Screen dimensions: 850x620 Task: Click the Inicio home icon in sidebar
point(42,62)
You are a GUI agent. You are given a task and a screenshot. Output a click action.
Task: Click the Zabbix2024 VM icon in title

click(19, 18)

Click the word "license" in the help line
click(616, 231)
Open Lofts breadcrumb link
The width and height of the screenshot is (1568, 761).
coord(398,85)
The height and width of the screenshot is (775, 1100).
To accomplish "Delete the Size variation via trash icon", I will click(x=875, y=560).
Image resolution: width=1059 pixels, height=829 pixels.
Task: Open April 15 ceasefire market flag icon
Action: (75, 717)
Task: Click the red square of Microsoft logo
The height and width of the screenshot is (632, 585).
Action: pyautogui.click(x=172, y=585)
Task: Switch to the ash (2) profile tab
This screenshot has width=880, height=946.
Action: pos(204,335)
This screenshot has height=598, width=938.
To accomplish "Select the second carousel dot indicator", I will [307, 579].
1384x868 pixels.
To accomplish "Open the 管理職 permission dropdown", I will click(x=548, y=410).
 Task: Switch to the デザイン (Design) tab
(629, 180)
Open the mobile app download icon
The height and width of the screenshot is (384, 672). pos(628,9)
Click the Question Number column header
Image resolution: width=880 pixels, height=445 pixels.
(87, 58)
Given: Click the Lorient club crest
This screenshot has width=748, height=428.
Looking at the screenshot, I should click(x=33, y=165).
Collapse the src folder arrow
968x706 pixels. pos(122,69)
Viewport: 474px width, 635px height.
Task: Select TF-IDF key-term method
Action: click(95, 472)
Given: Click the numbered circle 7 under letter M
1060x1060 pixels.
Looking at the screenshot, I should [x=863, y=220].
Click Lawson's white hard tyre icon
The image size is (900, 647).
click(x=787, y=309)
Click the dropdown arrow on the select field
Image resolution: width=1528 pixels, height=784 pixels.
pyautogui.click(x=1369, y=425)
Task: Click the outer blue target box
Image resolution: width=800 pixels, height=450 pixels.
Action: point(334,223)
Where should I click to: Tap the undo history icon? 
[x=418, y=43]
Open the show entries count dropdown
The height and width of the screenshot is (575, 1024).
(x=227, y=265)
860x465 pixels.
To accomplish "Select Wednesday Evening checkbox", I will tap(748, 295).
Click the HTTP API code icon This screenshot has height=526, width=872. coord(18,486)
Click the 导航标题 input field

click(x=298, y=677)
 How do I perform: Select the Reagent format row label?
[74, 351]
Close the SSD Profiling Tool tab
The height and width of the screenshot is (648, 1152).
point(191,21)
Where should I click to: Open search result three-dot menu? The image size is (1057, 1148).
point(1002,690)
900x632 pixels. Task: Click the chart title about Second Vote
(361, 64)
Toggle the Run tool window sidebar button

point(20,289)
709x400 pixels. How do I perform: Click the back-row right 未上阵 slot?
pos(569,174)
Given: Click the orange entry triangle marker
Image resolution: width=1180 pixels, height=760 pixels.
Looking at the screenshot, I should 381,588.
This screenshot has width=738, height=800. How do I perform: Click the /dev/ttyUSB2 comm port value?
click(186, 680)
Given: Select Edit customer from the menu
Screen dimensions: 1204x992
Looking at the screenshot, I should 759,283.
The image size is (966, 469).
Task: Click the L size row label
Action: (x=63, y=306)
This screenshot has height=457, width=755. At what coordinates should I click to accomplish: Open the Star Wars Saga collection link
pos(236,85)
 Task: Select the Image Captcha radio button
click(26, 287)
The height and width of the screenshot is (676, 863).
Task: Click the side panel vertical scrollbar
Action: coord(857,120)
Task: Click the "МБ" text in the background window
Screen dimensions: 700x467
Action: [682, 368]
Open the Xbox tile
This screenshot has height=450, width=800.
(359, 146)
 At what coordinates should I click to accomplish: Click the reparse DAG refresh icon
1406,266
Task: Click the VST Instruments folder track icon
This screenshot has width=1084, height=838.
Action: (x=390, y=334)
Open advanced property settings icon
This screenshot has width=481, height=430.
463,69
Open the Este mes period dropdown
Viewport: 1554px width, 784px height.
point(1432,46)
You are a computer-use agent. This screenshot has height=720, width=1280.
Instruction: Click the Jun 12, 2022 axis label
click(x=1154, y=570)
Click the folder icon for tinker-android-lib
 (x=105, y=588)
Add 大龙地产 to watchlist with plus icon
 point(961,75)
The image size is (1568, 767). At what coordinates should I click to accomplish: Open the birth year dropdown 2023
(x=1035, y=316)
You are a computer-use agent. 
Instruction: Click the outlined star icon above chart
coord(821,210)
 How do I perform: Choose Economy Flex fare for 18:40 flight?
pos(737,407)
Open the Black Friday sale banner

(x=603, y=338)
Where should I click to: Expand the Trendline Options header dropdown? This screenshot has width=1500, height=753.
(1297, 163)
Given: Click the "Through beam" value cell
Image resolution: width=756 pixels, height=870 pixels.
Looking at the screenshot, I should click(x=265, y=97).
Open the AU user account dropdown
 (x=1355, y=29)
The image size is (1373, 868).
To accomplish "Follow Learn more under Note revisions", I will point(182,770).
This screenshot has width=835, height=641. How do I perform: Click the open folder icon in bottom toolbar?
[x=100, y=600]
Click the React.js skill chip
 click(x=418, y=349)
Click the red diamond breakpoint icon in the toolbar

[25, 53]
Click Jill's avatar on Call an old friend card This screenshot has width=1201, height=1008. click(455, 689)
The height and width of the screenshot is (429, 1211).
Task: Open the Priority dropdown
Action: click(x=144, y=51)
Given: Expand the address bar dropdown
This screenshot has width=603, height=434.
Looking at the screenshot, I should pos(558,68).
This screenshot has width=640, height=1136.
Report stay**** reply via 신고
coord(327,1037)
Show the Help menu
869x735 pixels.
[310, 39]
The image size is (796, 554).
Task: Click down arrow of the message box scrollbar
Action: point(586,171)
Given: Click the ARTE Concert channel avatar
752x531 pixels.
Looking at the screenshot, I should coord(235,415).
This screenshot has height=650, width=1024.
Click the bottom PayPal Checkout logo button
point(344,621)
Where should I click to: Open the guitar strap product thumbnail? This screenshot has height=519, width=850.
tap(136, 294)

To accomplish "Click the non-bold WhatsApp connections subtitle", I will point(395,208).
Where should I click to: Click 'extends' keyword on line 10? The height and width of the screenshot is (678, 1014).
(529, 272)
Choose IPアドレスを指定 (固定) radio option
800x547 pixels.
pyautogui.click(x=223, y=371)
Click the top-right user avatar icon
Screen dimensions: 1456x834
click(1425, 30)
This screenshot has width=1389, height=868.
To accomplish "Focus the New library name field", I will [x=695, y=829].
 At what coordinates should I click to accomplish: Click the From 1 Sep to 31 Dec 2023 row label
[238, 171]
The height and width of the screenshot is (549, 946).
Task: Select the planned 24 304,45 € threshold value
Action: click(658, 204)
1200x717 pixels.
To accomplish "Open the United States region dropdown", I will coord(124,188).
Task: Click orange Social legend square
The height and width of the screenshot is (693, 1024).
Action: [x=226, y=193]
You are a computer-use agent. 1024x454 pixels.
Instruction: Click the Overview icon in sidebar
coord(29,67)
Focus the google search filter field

▶ **WORK REQUEST**:
Go through the listing above and set down each line exactly as it stands.

▶ **RESPONSE TO THE TASK**:
Screen dimensions: 850x620 Task: Click the Inicio home icon in sidebar
point(42,62)
You are a GUI agent. You are given a task and a screenshot. Output a click action.
Task: Click the Zabbix2024 VM icon in title

click(19, 18)

Click the word "license" in the help line
click(616, 231)
Open Lofts breadcrumb link
The width and height of the screenshot is (1568, 761).
coord(398,85)
The height and width of the screenshot is (775, 1100).
To accomplish "Delete the Size variation via trash icon", I will click(x=875, y=560).
Image resolution: width=1059 pixels, height=829 pixels.
Task: Open April 15 ceasefire market flag icon
Action: (75, 717)
Task: Click the red square of Microsoft logo
The height and width of the screenshot is (632, 585).
Action: pyautogui.click(x=172, y=585)
Task: Switch to the ash (2) profile tab
This screenshot has width=880, height=946.
Action: pos(204,335)
This screenshot has height=598, width=938.
To accomplish "Select the second carousel dot indicator", I will [307, 579].
1384x868 pixels.
To accomplish "Open the 管理職 permission dropdown", I will click(x=548, y=410).
 Task: Switch to the デザイン (Design) tab
(629, 180)
Open the mobile app download icon
The height and width of the screenshot is (384, 672). pos(628,9)
Click the Question Number column header
Image resolution: width=880 pixels, height=445 pixels.
(87, 58)
Given: Click the Lorient club crest
This screenshot has width=748, height=428.
Looking at the screenshot, I should click(x=33, y=165).
Collapse the src folder arrow
968x706 pixels. pos(122,69)
Viewport: 474px width, 635px height.
Task: Select TF-IDF key-term method
Action: click(95, 472)
Given: Click the numbered circle 7 under letter M
1060x1060 pixels.
Looking at the screenshot, I should [x=863, y=220].
Click Lawson's white hard tyre icon
The image size is (900, 647).
click(x=787, y=309)
Click the dropdown arrow on the select field
Image resolution: width=1528 pixels, height=784 pixels.
pyautogui.click(x=1369, y=425)
Task: Click the outer blue target box
Image resolution: width=800 pixels, height=450 pixels.
Action: point(334,223)
Where should I click to: Tap the undo history icon? 
[x=418, y=43]
Open the show entries count dropdown
The height and width of the screenshot is (575, 1024).
(x=227, y=265)
860x465 pixels.
To accomplish "Select Wednesday Evening checkbox", I will tap(748, 295).
Click the HTTP API code icon This screenshot has height=526, width=872. coord(18,486)
Click the 导航标题 input field

click(x=298, y=677)
 How do I perform: Select the Reagent format row label?
[74, 351]
Close the SSD Profiling Tool tab
The height and width of the screenshot is (648, 1152).
point(191,21)
Where should I click to: Open search result three-dot menu? The image size is (1057, 1148).
point(1002,690)
900x632 pixels. Task: Click the chart title about Second Vote
(361, 64)
Toggle the Run tool window sidebar button

point(20,289)
709x400 pixels. How do I perform: Click the back-row right 未上阵 slot?
pos(569,174)
Given: Click the orange entry triangle marker
Image resolution: width=1180 pixels, height=760 pixels.
Looking at the screenshot, I should 381,588.
This screenshot has width=738, height=800. How do I perform: Click the /dev/ttyUSB2 comm port value?
click(186, 680)
Given: Select Edit customer from the menu
Screen dimensions: 1204x992
Looking at the screenshot, I should 759,283.
The image size is (966, 469).
Task: Click the L size row label
Action: (x=63, y=306)
This screenshot has height=457, width=755. At what coordinates should I click to accomplish: Open the Star Wars Saga collection link
pos(236,85)
 Task: Select the Image Captcha radio button
click(26, 287)
The height and width of the screenshot is (676, 863).
Task: Click the side panel vertical scrollbar
Action: coord(857,120)
Task: Click the "МБ" text in the background window
Screen dimensions: 700x467
Action: [682, 368]
Open the Xbox tile
This screenshot has height=450, width=800.
(359, 146)
 At what coordinates should I click to accomplish: Click the reparse DAG refresh icon
1406,266
Task: Click the VST Instruments folder track icon
This screenshot has width=1084, height=838.
Action: (x=390, y=334)
Open advanced property settings icon
This screenshot has width=481, height=430.
463,69
Open the Este mes period dropdown
Viewport: 1554px width, 784px height.
point(1432,46)
You are a computer-use agent. This screenshot has height=720, width=1280.
Instruction: Click the Jun 12, 2022 axis label
click(x=1154, y=570)
Click the folder icon for tinker-android-lib
 (x=105, y=588)
Add 大龙地产 to watchlist with plus icon
 point(961,75)
The image size is (1568, 767). At what coordinates should I click to accomplish: Open the birth year dropdown 2023
(x=1035, y=316)
You are a computer-use agent. 
Instruction: Click the outlined star icon above chart
coord(821,210)
 How do I perform: Choose Economy Flex fare for 18:40 flight?
pos(737,407)
Open the Black Friday sale banner

(x=603, y=338)
Where should I click to: Expand the Trendline Options header dropdown? This screenshot has width=1500, height=753.
(1297, 163)
Given: Click the "Through beam" value cell
Image resolution: width=756 pixels, height=870 pixels.
Looking at the screenshot, I should click(x=265, y=97).
Open the AU user account dropdown
 (x=1355, y=29)
The image size is (1373, 868).
To accomplish "Follow Learn more under Note revisions", I will point(182,770).
This screenshot has width=835, height=641. How do I perform: Click the open folder icon in bottom toolbar?
[x=100, y=600]
Click the React.js skill chip
 click(x=418, y=349)
Click the red diamond breakpoint icon in the toolbar

[25, 53]
Click Jill's avatar on Call an old friend card This screenshot has width=1201, height=1008. click(455, 689)
The height and width of the screenshot is (429, 1211).
Task: Open the Priority dropdown
Action: click(x=144, y=51)
Given: Expand the address bar dropdown
This screenshot has width=603, height=434.
Looking at the screenshot, I should pos(558,68).
This screenshot has width=640, height=1136.
Report stay**** reply via 신고
coord(327,1037)
Show the Help menu
869x735 pixels.
[310, 39]
The image size is (796, 554).
Task: Click down arrow of the message box scrollbar
Action: point(586,171)
Given: Click the ARTE Concert channel avatar
752x531 pixels.
Looking at the screenshot, I should coord(235,415).
This screenshot has height=650, width=1024.
Click the bottom PayPal Checkout logo button
point(344,621)
Where should I click to: Open the guitar strap product thumbnail? This screenshot has height=519, width=850.
tap(136, 294)

To accomplish "Click the non-bold WhatsApp connections subtitle", I will point(395,208).
Where should I click to: Click 'extends' keyword on line 10? The height and width of the screenshot is (678, 1014).
(529, 272)
Choose IPアドレスを指定 (固定) radio option
800x547 pixels.
pyautogui.click(x=223, y=371)
Click the top-right user avatar icon
Screen dimensions: 1456x834
click(1425, 30)
This screenshot has width=1389, height=868.
To accomplish "Focus the New library name field", I will [x=695, y=829].
 At what coordinates should I click to accomplish: Click the From 1 Sep to 31 Dec 2023 row label
[238, 171]
The height and width of the screenshot is (549, 946).
Task: Select the planned 24 304,45 € threshold value
Action: click(658, 204)
1200x717 pixels.
To accomplish "Open the United States region dropdown", I will coord(124,188).
Task: Click orange Social legend square
The height and width of the screenshot is (693, 1024).
Action: [x=226, y=193]
You are a computer-use agent. 1024x454 pixels.
Instruction: Click the Overview icon in sidebar
coord(29,67)
Focus the google search filter field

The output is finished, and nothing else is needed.